Noone thought to mention that the figure was just an educated, but essentially hopeful, guess on the part of Sotheby’s Aboriginal art specialist, Tim Klingender. Nobody asked why this painting was worth more than $200k above Thomas’s current auction record, [which is also that for any Aboriginal artist]. Notwithstanding the Aboriginal sector’s astounding growth in recent years, nobody bothered to ask who had a million dollars for an indigenous work, given the current benchmark had been set not by a private collector but by a state art gallery, and that the galleries haven’t splurged on a major indigenous work at auction since.
Back in 2001, when the National Gallery of Australia went to $786,625 to secure Thomas's "All That Big Rain Coming From Top Side", saleroom watchers gasped that the top end of the market could run so far ahead of the pack.

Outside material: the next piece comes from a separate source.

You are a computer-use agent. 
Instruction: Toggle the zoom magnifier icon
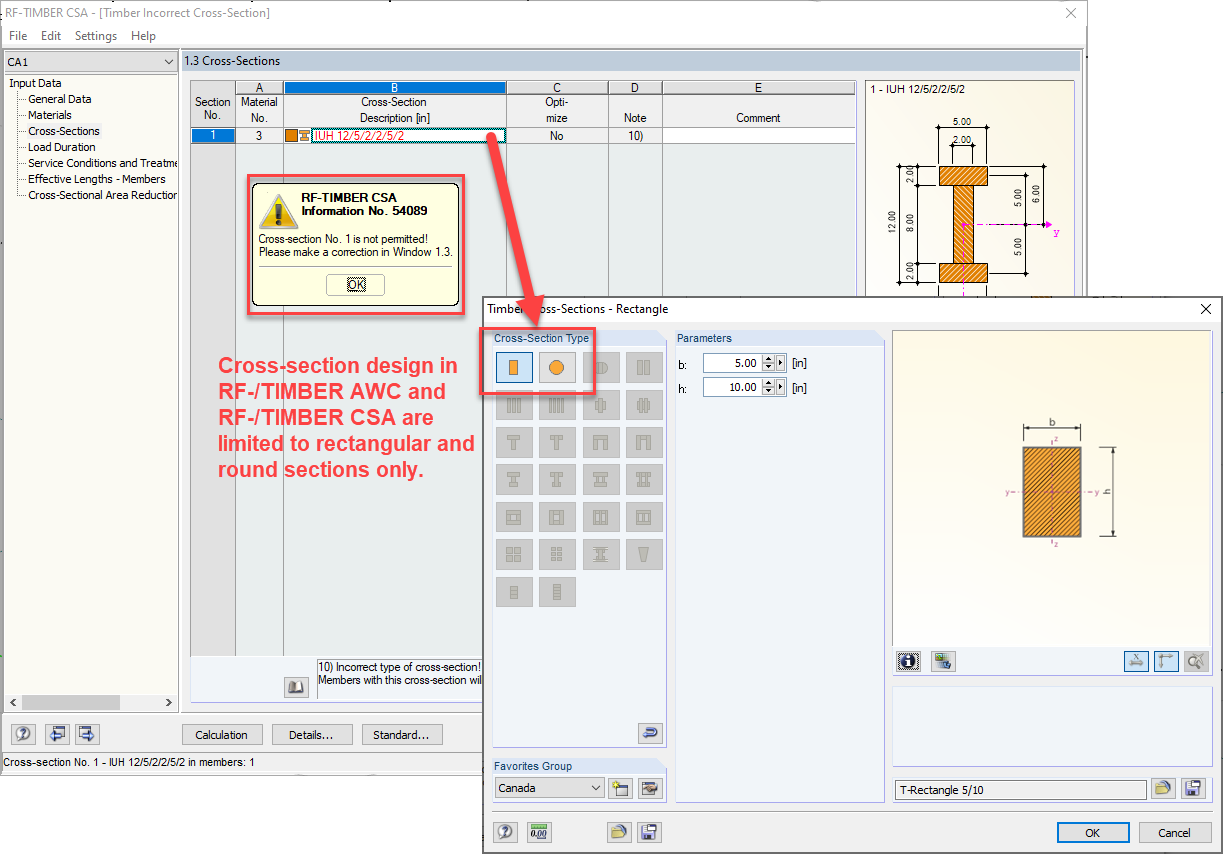click(x=1196, y=661)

Were market forces really speaking, or where they being amplified through the megaphone of Sotheby’s slick marketing?
These observers weren’t surprised to see "Uluru" passed in for $675k, failing even to meet it’s lower estimate of $700k. “It was a good painting, but not outstanding,” said one rival auction house expert. “The price it passed in at was a fair one.” While admitting his estimate had scared off potential buyers, Klingender bemoaned the fact that Australia’s collecting institutions weren’t coming to his party.
“It’s amazing the state galleries aren’t here picking the eyes out of our catalogue," Klingender told The Bulletin. "The National Museum of Australia bought three works…, and the Art Gallery of New South Wales bought one, but none of them are buying at the top end – everything above $100k all went to private collectors.”
Sotheby’s sustained foray into the Aboriginal art market since the mid 1990s has been met with disdain and suspicion by the country’s major collecting institutions. Klingender can’t fathom the snub. “The curators of these galleries don’t even come to the previews – it’s ridiculous and small-minded.”
Ironically, the Rover flop cruelled the headlines for what was otherwise another sensational sale from Sotheby’s: $6.5 million in total sales with bullish clearance rates of around 70 per cent both by lot and by value. Among the more than 60 new artist auction records set were such eminently collectable artists as Charlie Tararu Tjungurrayi (new benchmark $215,200); Dorothy Napangardi ($131,725) and Eubena Nampitjin ($52,200).
Collectors need not fear, the indigenous art market’s perpetual boom remains intact, though Sotheby’s position as market leader is under assault as rival houses, Lawson~Menzies, Christie’s, Bonham & Goodmans and Shapiro’s have all commenced moves to grab a slice of this dynamic art market sector.